Moot promises or just a damage control?

I have came across this post from Platfora which, among other trivialities, says:

Hadoop is irresistible for this reason, but the big question that remains is how to use the data there once you’ve stored it. The challenge is that Hadoop is a very different architecture to traditional data warehouses. It is a batch engine — a lumbering freight train that can process immense amounts of data, but takes a while to get up to speed, so even the simplest question requires minutes of processing.

How lyrical! And then we got a glimpse of The Promised Land laying ahead:

Here at Platfora we are laser focused on this next phase of Hadoop. The result won’t just match the status quo, but exceed it in flexibility and the ability to scale and adapt to changing requirements. Exciting times are ahead – stay tuned. 

No, wait – not an exactly promised land: just a promise of one. I wonder if this an attempt to damage control of yesterday’s announcement about a vendor’s support for Spark platform, that I was discussing in my last post? 🙂

BigData platform space is getting hotter

Skimming through my emails today I have came across this interesting post on general@hadoop list:

From MTG dev
Subject Lightning fast in-memory analytics on HDFS
Date Mon, 24 Sep 2012 16:31:56 GMT
Because a lot of people here are using HDFS day in and day out the
following might be quite interesting for some.

Magna Tempus Group has just rolled out a readily available Spark 0.5
(www.spark-project.org) packaged for Ubuntu distribution. Spark delivers up
to 20x faster experience (sic!) using in-memory analytics and a computational
model that is different from MapReduce.

You can read the rest here. If you don’t know about Spark then you sure should check the Spark project website and see how cool is that. If you are lazy to dig through the information, here’s a brief summary for you (taken from the original poster’s Magna Tempus Group website)

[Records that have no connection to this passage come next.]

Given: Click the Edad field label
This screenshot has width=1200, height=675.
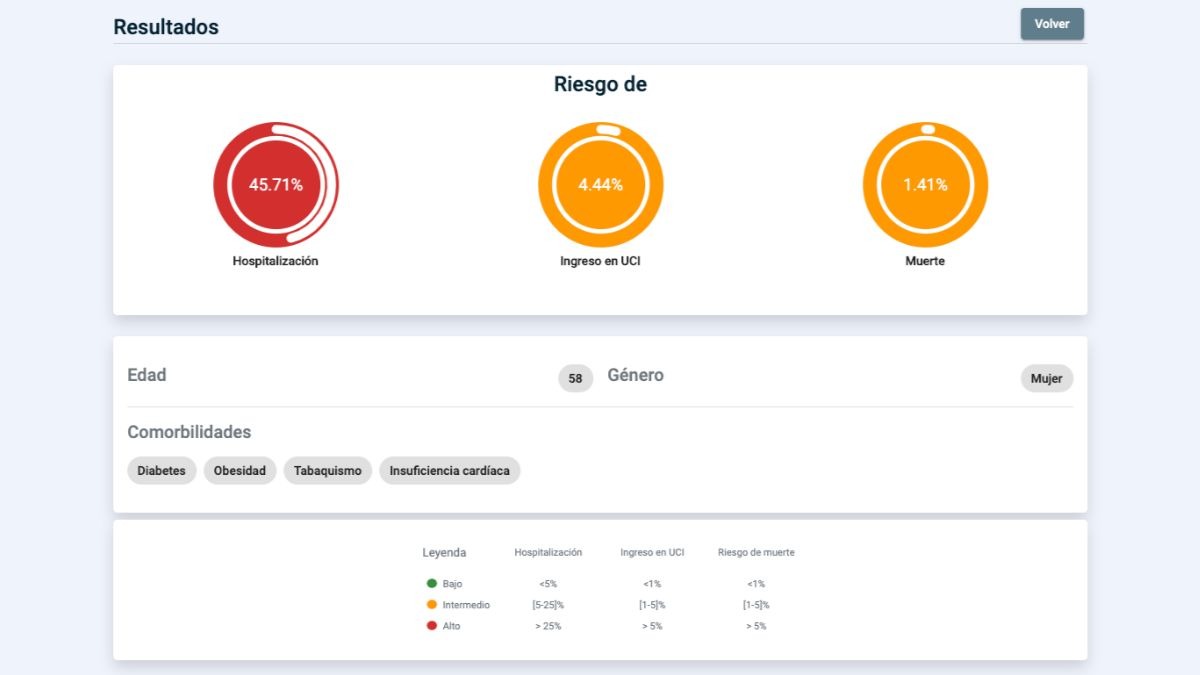Looking at the screenshot, I should point(147,376).
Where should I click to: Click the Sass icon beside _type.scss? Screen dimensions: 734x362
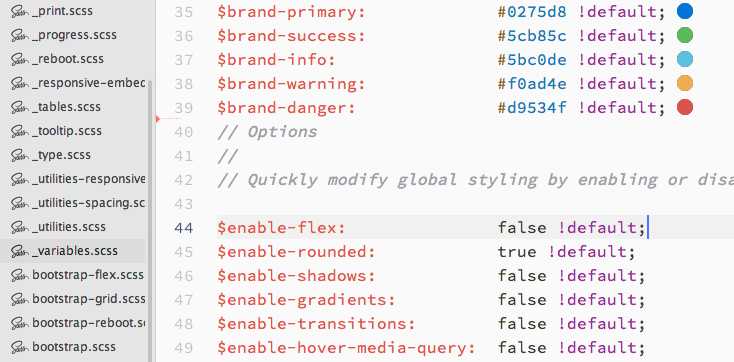[20, 155]
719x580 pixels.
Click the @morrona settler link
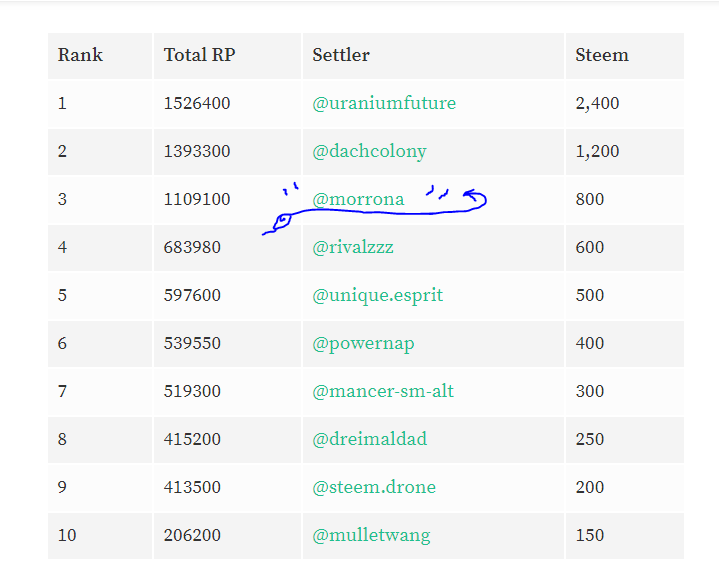click(358, 199)
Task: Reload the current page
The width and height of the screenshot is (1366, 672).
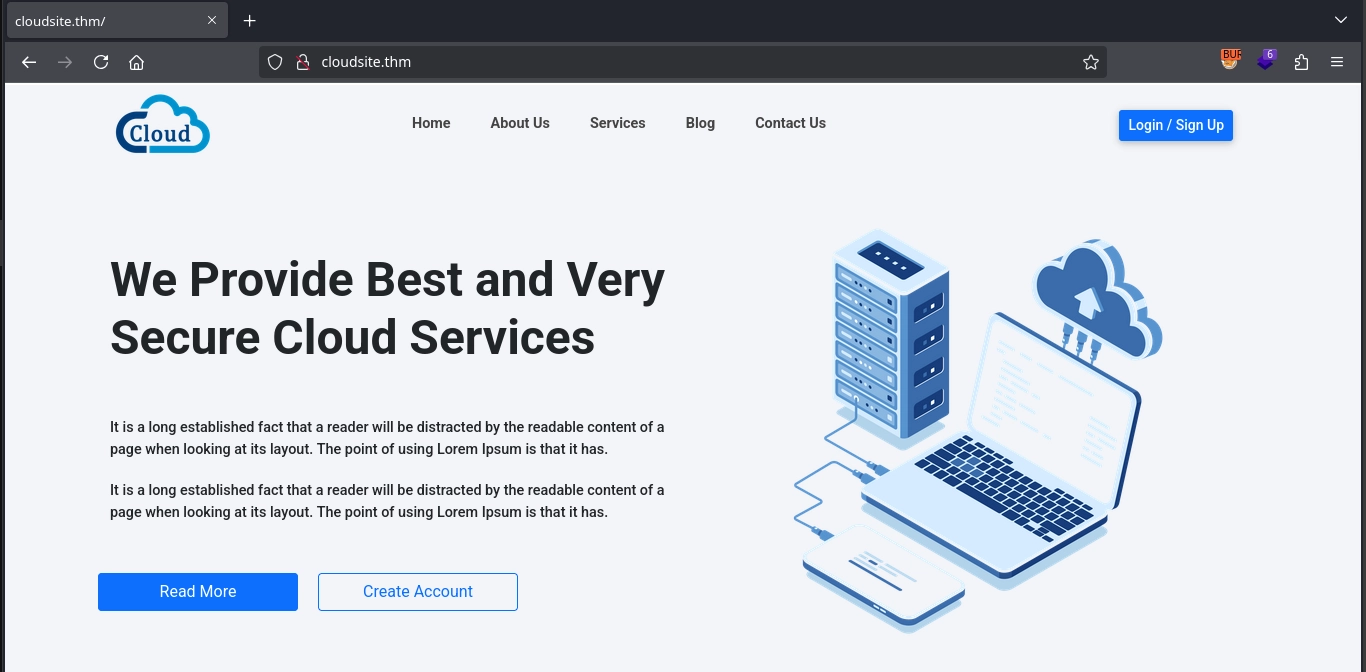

  • consists of a completely separate codebase optimized for low latency, although it can load data from any Hadoop input source, S3, etc.
  • doesn’t have to use Hadoop, actually
  • provides a new, highly efficient computational model, with programming interfaces in Scala, Java. We might start working soon on adding Groovy API to the set
  • offers a lazy evaluation that allows a “postponed” execution of operations
  • can do in-memory caching of data for later high-performance analytics. Yeah, go shopping for more RAM, gents!
  • can be run locally on a multicore system or on a Mesos cluster

Yawn, some might say. There are Apache Drill and other things that seems to be highly promising and all. Well, not so fast.

To begin with, I am not aware about any productized version of Drill (merged with Open Dremel or vice versa). Perhaps, there are some other technologies around that are 20x faster than Hadoop – I just haven’t heard about them, so please feel free to correct me on this.

Also, Spark and some of its components (Mesos resource planner and such) have been happily adopted by interesting companies such as Twitter and so on.

What is not said out right is that an adoption of new in-memory high-performance analytics for big data by commercial vendors like Magna Tempus Group opens a completely new page in the BigData storybook.

I would “dare” to go as far as to assert that this new development means that Hadoop isn’t the smartest kid on the block anymore – there are other faster and perhaps clever fellas moving in.

And I can’t help but wonder if the Spark has lit a fire under the yellow elephant yet?